About a year ago, at the Bndtools Hackathon, we implemented support for semantic versioning. In a previous article I already explained the basics of how this works, but during that year, I’ve learned a thing or two that I want to share.

Update: I mixed up the consumer and provider type annotations in my story. That has been corrected now.

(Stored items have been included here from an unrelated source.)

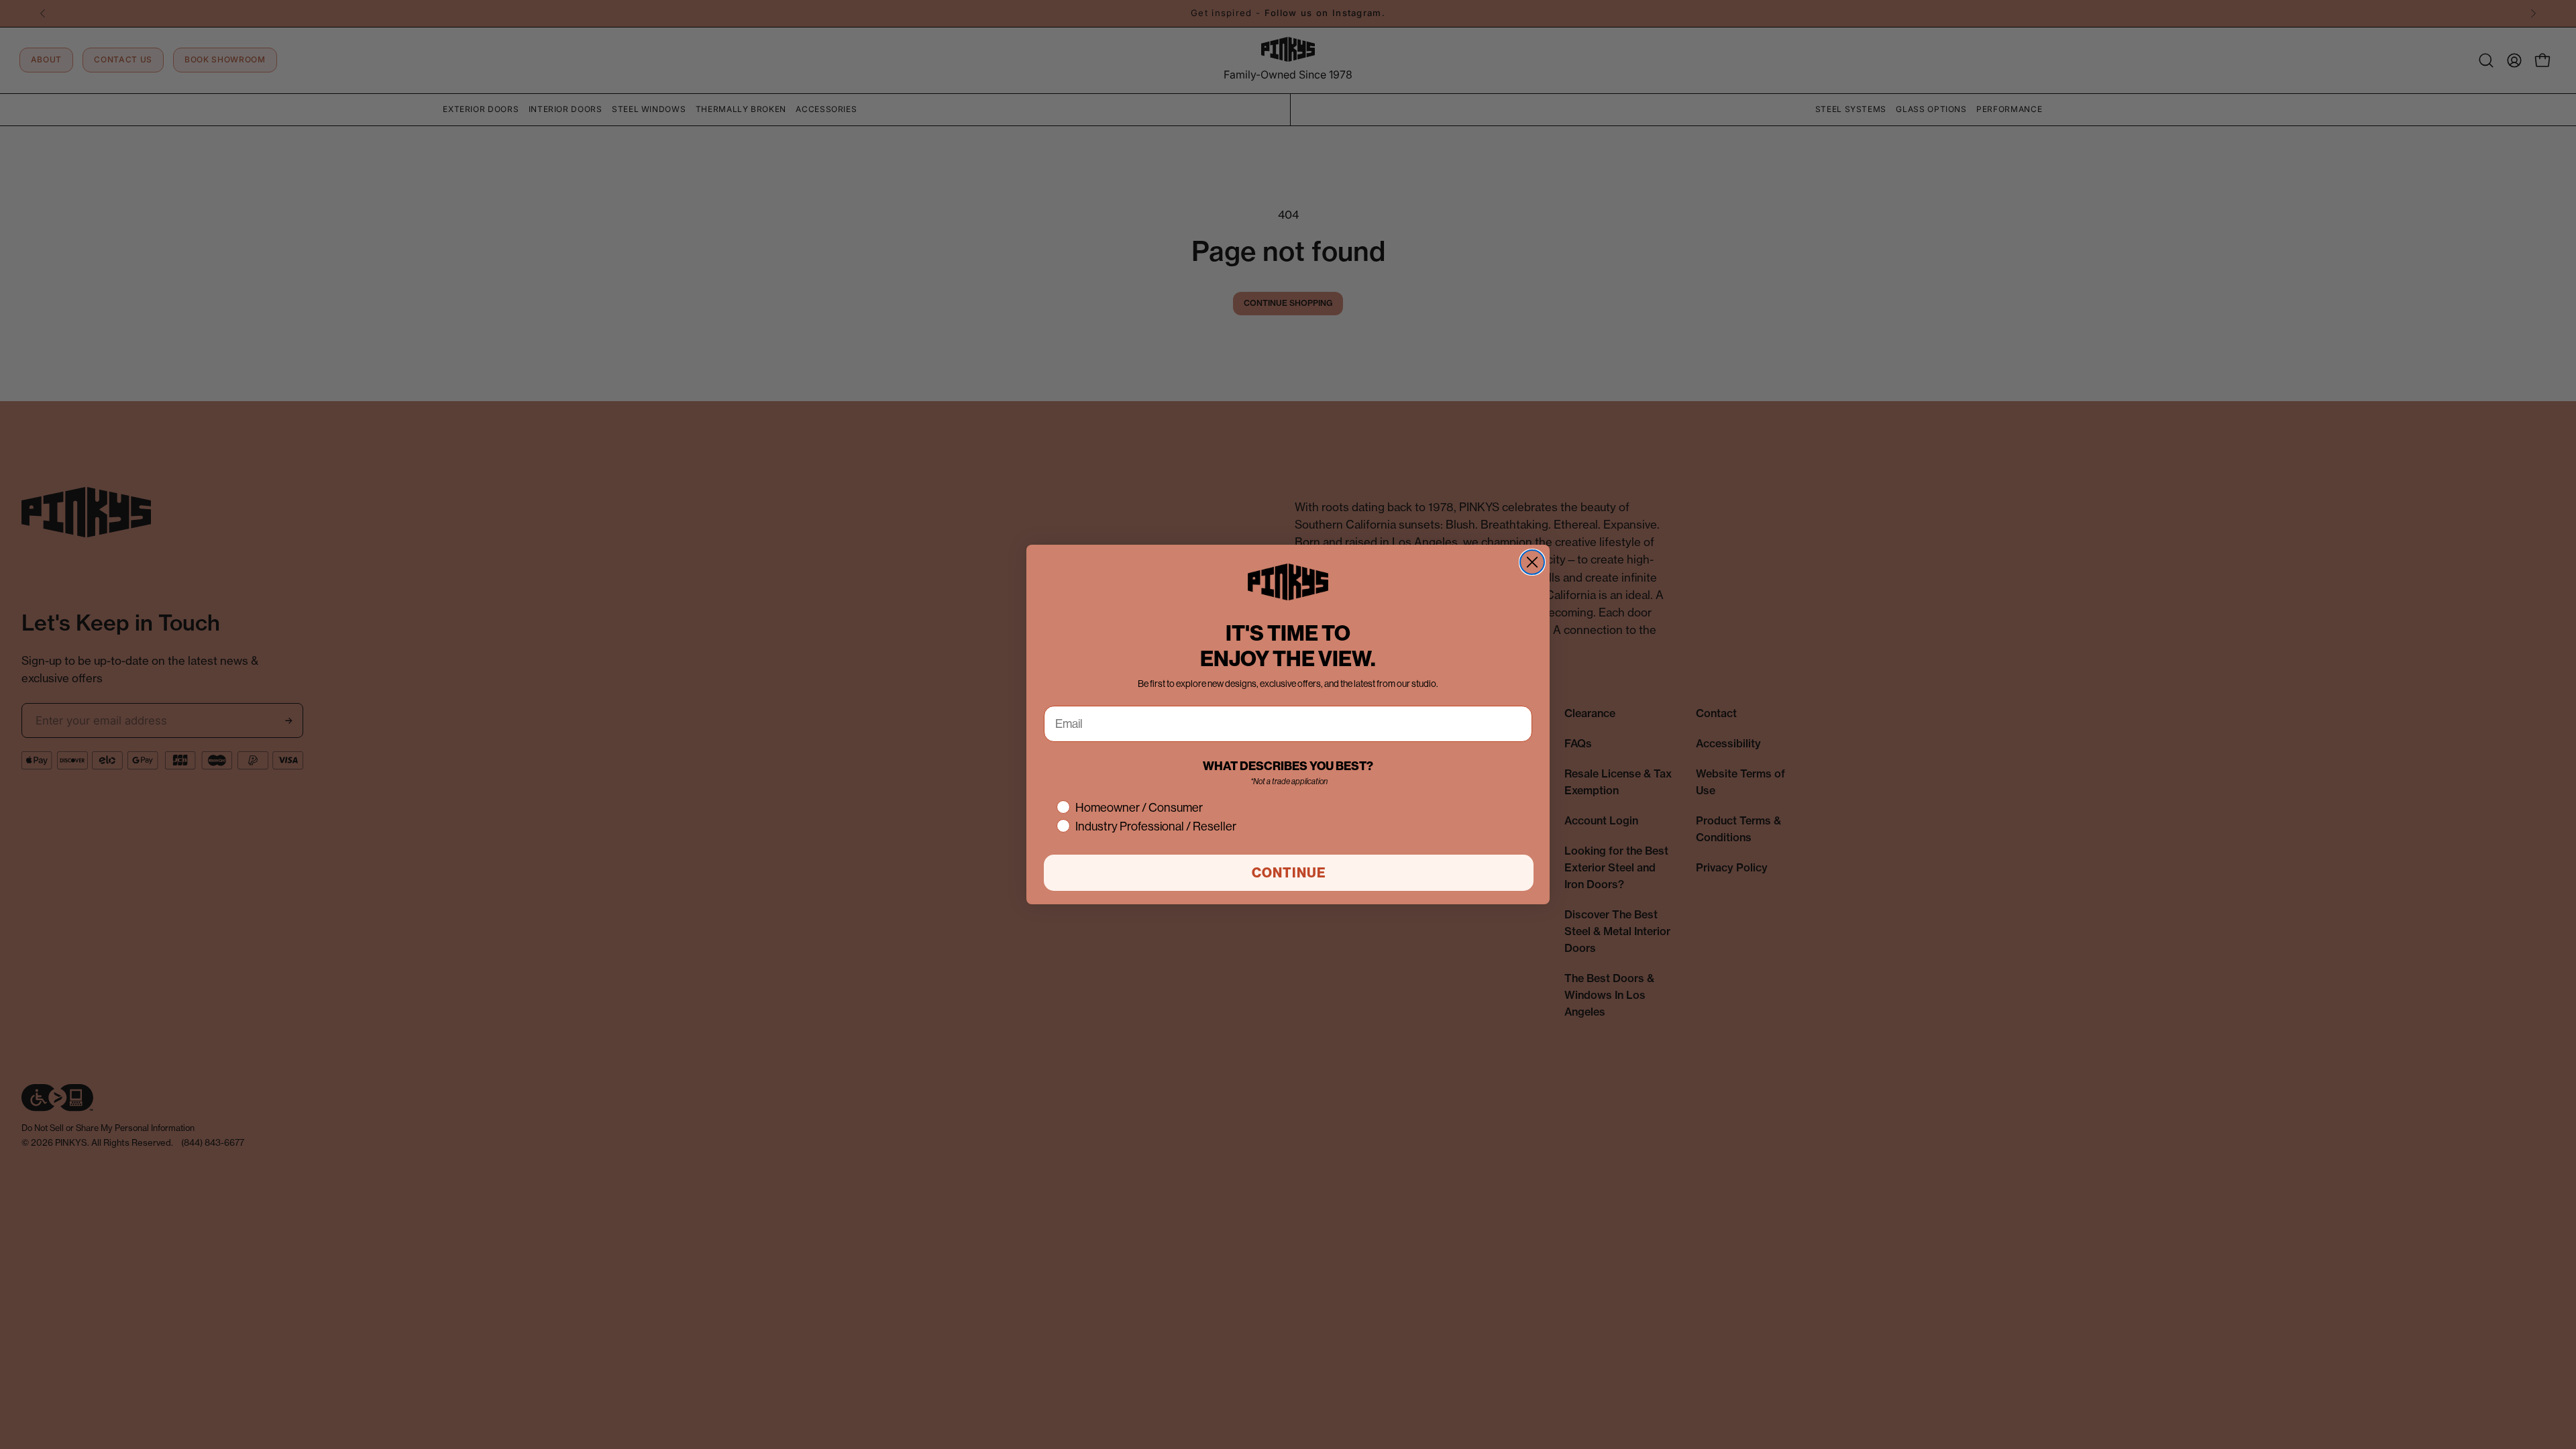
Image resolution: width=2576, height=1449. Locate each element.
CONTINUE (1289, 873)
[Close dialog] (1532, 562)
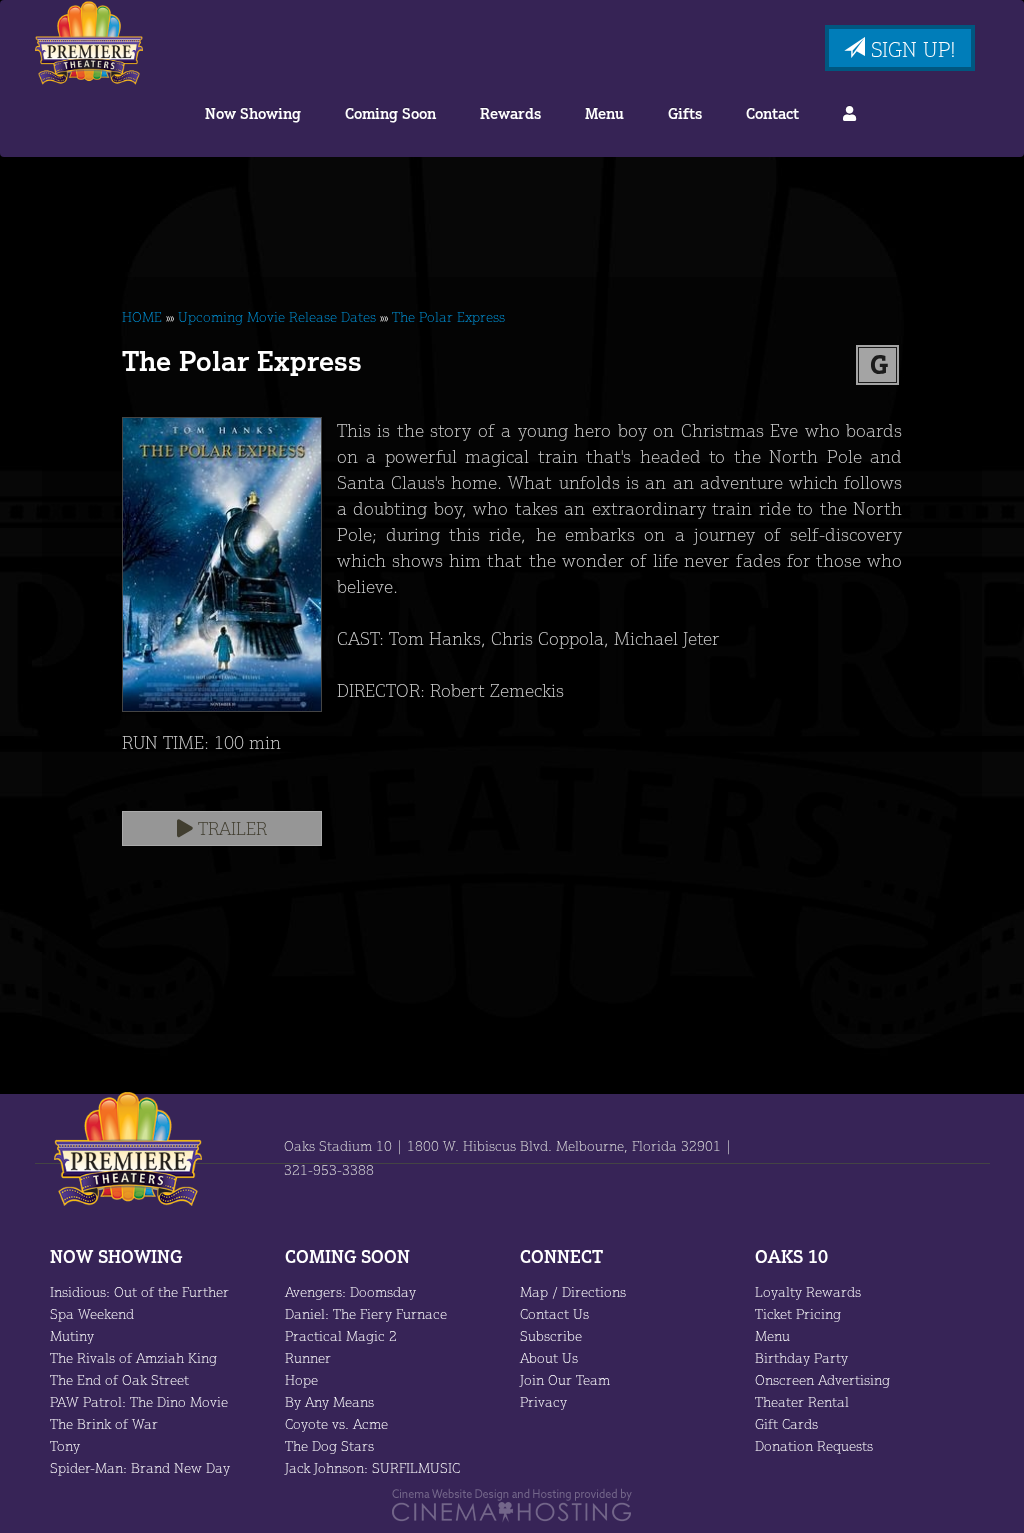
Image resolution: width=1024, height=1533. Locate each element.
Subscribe (551, 1335)
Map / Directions (573, 1291)
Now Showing (253, 113)
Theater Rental (802, 1401)
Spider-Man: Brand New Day (140, 1467)
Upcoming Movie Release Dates (277, 316)
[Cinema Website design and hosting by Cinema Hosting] (512, 1503)
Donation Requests (814, 1445)
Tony (65, 1445)
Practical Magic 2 (341, 1335)
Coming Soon (390, 113)
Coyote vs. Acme (336, 1423)
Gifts (685, 113)
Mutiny (72, 1335)
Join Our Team (565, 1379)
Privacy (543, 1401)
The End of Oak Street (119, 1379)
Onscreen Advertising (822, 1379)
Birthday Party (801, 1357)
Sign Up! (910, 49)
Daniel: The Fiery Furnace (366, 1313)
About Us (549, 1357)
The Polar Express (448, 316)
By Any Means (329, 1401)
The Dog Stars (329, 1445)
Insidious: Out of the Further (139, 1291)
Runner (308, 1357)
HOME (142, 316)
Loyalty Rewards (808, 1291)
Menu (604, 113)
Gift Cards (786, 1423)
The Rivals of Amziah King (133, 1357)
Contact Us (554, 1313)
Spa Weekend (92, 1313)
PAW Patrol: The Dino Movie (139, 1401)
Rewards (510, 113)
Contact (772, 113)
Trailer (230, 828)
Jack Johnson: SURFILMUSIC (372, 1467)
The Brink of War (104, 1423)
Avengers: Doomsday (350, 1291)
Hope (301, 1379)
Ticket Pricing (798, 1313)
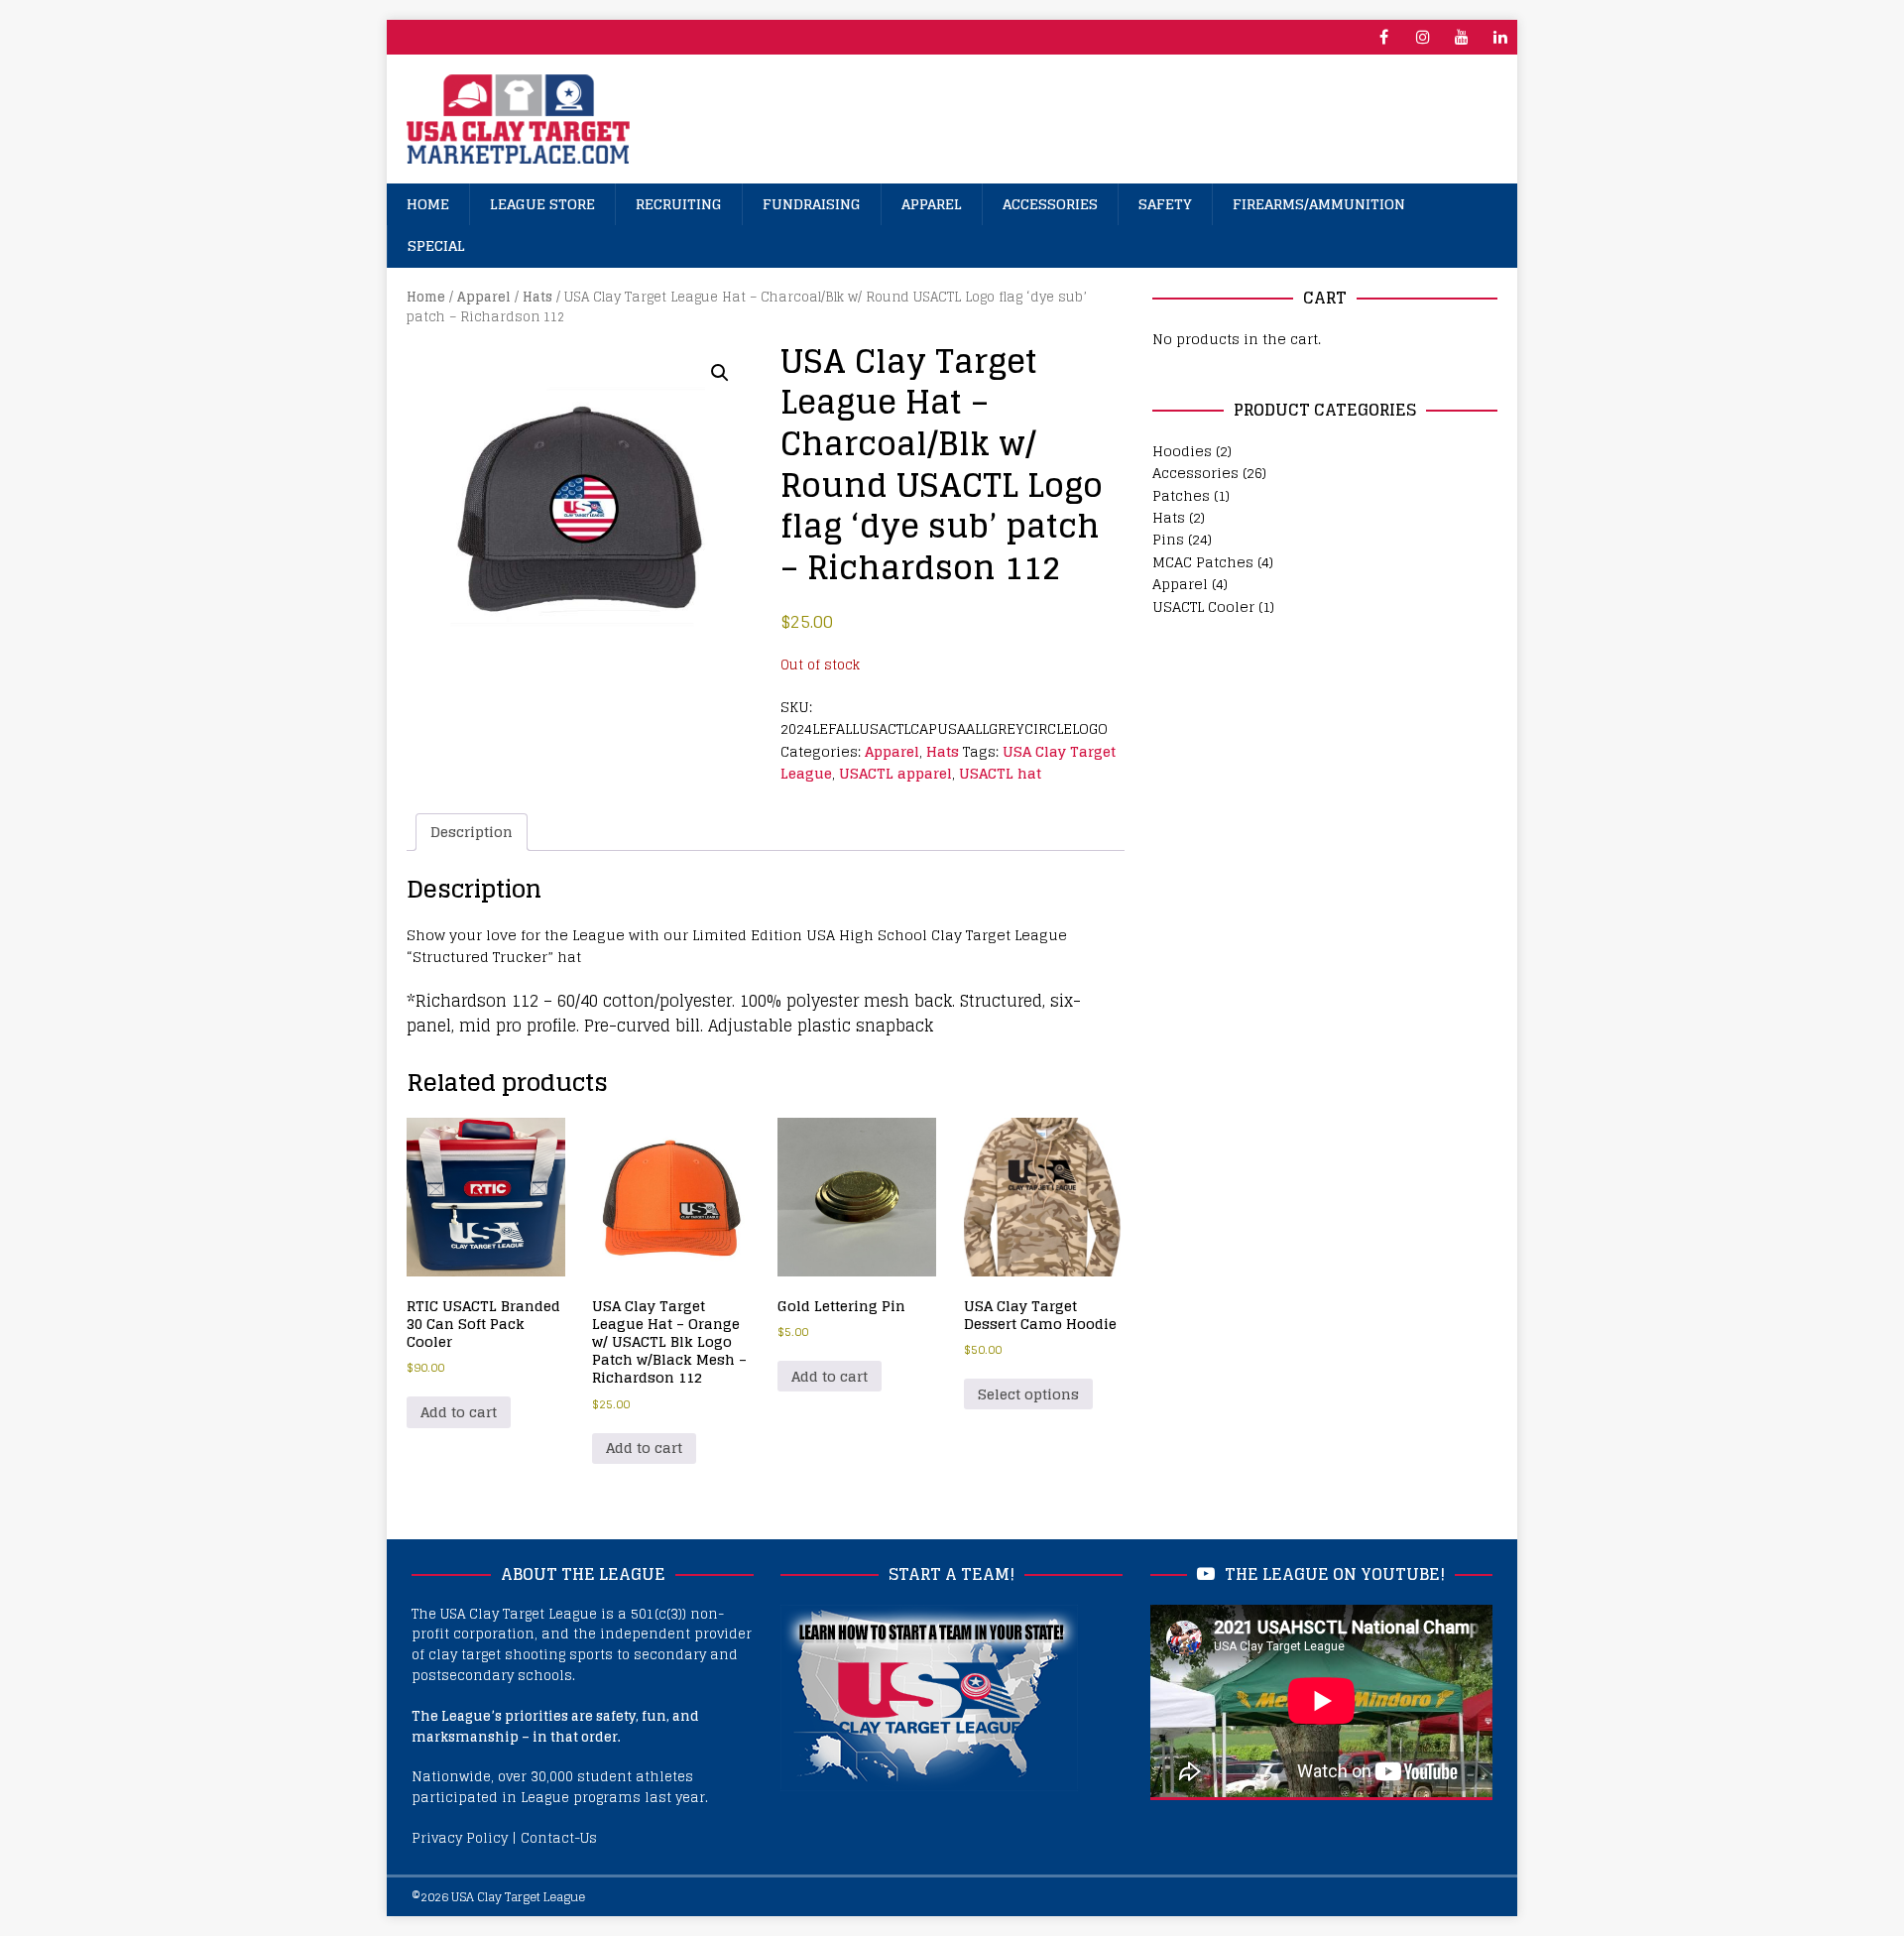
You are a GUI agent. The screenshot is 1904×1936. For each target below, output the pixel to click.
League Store (542, 203)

Consumer and Provider types

An API usually consists of interfaces, to abstract away from any concrete implementation. The API is what’s exported and versioned. Semantic versioning defines what each part of the version means. In the context of an API this is either a “major” or backward-incompatible change (like changing the signature for a method) or a “minor” or backward-compatible change (like adding a new method). However, in the real world things are never that simple. Let’s take EventAdmin as an example. If you want to use that API to send an event, you consume the EventAdmin service and invoke a method on it. That is actually a pretty common use case. If we add a new method to EventAdmin, this would be a minor change, backward compatible with existing users as this is an interface that is “provided”, so adding a method does not change anything for them. However, when you want to listen to events, you need to implement¬†EventHandler and register it as a service in the service registry. When we would add a method to EventHandler, it would suddenly not be a backward compatible change as in Java (prior to Java 8 and its default implementations) you must implement all methods of an interface. In other words, existing users now “consume” the interface, and adding a method breaks their implementations. So, when designing an API, we must somehow express that an interface is either a “provider” or “consumer” type. For this, Bndtools added two annotations: @ProviderType and @ConsumerType. When you annotate your interfaces like this, semantic versioning will take this into account and will correctly bump either the minor or major version when you add a method to a type.

To leverage this feature, you must put the annotations on your build path. If you want to do that for your whole workspace, simply add it to cnf/bnd.bnd like this:

-buildpath: biz.aQute.bnd;version=2.2.0

And in the build path of each project, inherit from this build file like this:

-buildpath: ${^-buildpath}, ...

Note that if you have not applied these annotations¬†to your interfaces yet, Bndtools assumes a “worst case scenario” and marks everything as @ConsumerType. Adding annotations afterwards means you’re changing your interfaces, so keep that in mind when preparing for semantic versioning. We forgot to do this in Apache ACE for the 1.0.0 release and had to fork that version to add the proper annotations after the fact.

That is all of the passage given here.